▶ **Work to be completed**:
Sort through the data and copy the lines holding the word "Viewport".

▶ **Records supplied**:

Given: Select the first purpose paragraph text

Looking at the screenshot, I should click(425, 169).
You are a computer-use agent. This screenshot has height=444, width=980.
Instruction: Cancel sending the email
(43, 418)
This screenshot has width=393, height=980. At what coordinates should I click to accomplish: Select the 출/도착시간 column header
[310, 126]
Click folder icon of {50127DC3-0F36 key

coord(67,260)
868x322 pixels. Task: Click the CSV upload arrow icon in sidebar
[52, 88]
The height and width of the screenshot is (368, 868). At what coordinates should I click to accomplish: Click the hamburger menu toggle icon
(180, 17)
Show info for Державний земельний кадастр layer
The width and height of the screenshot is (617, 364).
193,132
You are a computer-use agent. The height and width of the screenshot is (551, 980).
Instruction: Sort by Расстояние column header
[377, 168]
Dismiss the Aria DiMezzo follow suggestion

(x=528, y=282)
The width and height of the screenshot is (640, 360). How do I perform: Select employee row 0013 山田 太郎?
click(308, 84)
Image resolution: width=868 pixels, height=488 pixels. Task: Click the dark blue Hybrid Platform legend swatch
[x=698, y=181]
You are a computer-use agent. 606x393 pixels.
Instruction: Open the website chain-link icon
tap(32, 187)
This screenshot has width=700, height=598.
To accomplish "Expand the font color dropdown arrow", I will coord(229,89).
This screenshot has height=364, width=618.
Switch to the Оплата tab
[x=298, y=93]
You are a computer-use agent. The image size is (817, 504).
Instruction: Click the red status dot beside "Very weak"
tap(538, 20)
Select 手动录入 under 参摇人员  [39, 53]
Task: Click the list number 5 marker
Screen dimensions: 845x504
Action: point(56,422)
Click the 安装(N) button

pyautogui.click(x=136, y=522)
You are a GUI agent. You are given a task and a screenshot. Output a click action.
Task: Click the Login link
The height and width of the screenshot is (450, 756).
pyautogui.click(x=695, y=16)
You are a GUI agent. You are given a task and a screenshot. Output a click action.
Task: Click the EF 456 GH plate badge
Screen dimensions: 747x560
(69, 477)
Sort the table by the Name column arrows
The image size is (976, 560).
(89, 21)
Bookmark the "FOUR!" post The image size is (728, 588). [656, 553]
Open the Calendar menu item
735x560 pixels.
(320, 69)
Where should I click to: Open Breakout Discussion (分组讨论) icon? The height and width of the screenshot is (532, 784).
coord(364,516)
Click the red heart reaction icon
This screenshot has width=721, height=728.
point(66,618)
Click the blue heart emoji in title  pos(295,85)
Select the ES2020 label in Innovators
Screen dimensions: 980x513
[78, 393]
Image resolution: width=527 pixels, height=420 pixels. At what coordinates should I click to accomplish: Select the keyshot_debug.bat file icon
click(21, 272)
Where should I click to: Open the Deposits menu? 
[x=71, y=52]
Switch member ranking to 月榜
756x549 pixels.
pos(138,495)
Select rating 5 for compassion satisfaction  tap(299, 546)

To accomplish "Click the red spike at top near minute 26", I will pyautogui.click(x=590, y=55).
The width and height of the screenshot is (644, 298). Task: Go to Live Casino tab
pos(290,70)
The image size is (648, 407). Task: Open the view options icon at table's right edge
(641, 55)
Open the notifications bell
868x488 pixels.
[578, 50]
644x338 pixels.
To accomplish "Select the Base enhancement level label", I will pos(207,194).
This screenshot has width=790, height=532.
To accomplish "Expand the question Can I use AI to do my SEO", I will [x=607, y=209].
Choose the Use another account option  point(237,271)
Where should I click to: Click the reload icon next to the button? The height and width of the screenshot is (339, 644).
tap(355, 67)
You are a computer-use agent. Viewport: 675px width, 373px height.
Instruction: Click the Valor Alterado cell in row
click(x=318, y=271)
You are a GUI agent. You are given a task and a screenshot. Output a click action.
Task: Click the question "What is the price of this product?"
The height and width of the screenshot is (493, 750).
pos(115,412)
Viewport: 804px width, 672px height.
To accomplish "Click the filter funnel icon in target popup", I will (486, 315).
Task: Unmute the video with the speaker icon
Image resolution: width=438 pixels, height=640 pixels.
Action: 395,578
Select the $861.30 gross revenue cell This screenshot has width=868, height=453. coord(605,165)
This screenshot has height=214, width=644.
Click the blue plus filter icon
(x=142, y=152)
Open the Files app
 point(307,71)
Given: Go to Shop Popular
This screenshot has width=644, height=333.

▶ **Written response**:
You are a computer-use agent. Viewport: 675px width, 373px height.
Viewport: 804px width, 672px height.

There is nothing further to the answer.